> **EXERCISE DETAILS**
Give the count of lines in the data that include the string "Task", with no added remarks.

> **DATA IN THIS EXERCISE**
%%
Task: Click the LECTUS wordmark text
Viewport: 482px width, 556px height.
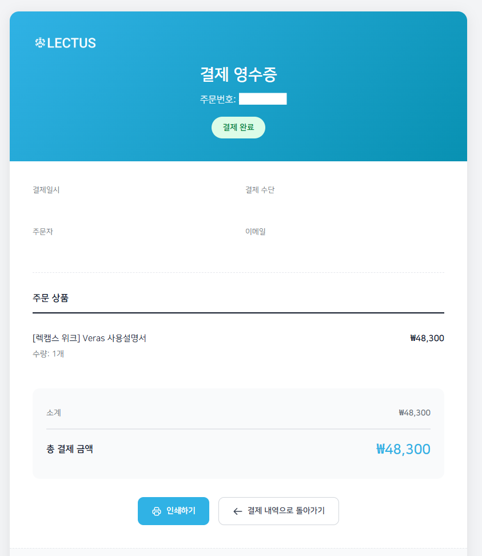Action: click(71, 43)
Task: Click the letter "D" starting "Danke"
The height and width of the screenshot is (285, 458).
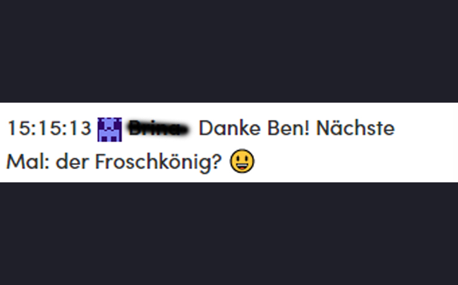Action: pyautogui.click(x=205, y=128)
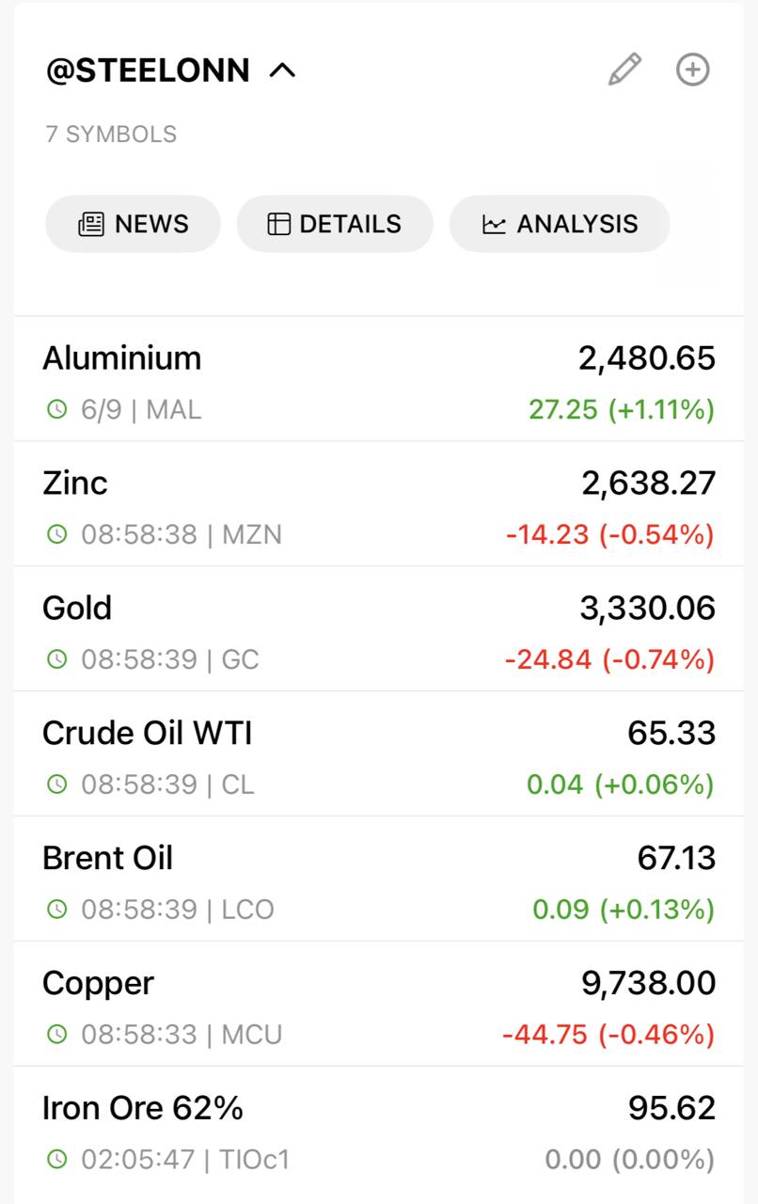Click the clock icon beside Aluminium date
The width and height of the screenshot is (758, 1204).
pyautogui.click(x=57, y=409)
%%
%%
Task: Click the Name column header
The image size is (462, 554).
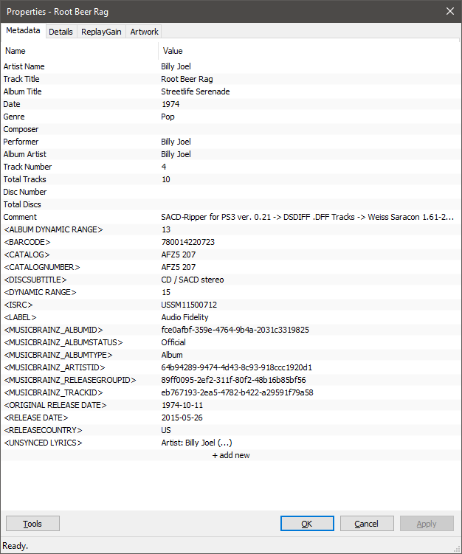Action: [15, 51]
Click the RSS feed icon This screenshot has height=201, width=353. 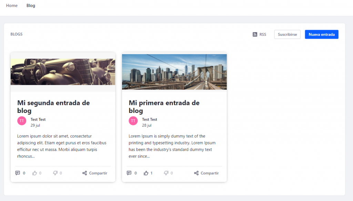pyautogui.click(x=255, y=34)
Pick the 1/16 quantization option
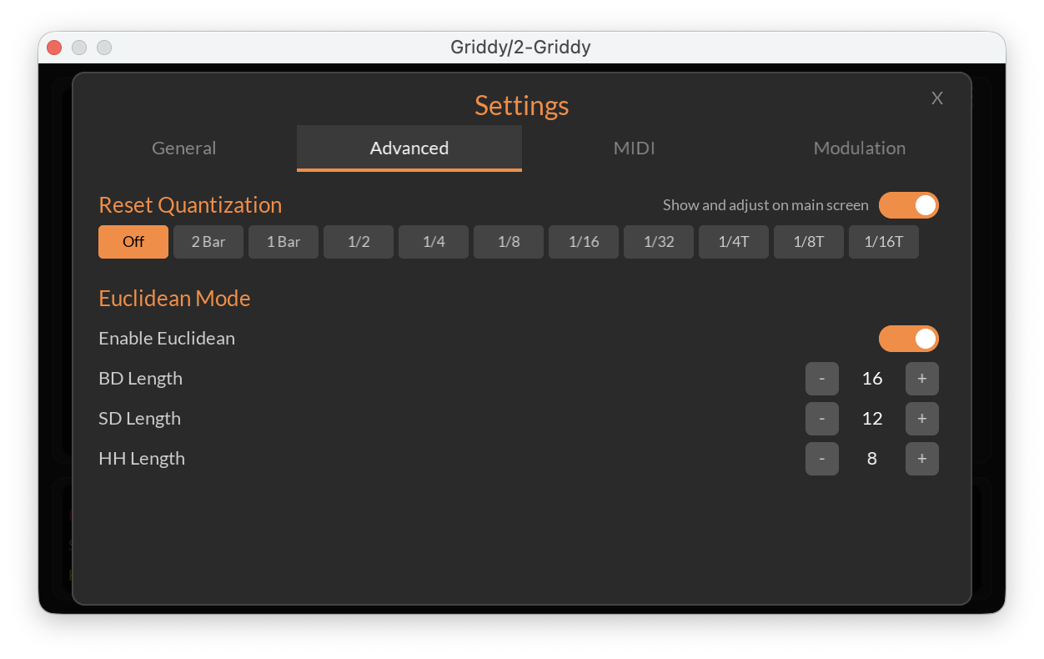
%%
> **COMPLETED EXERCISE**
3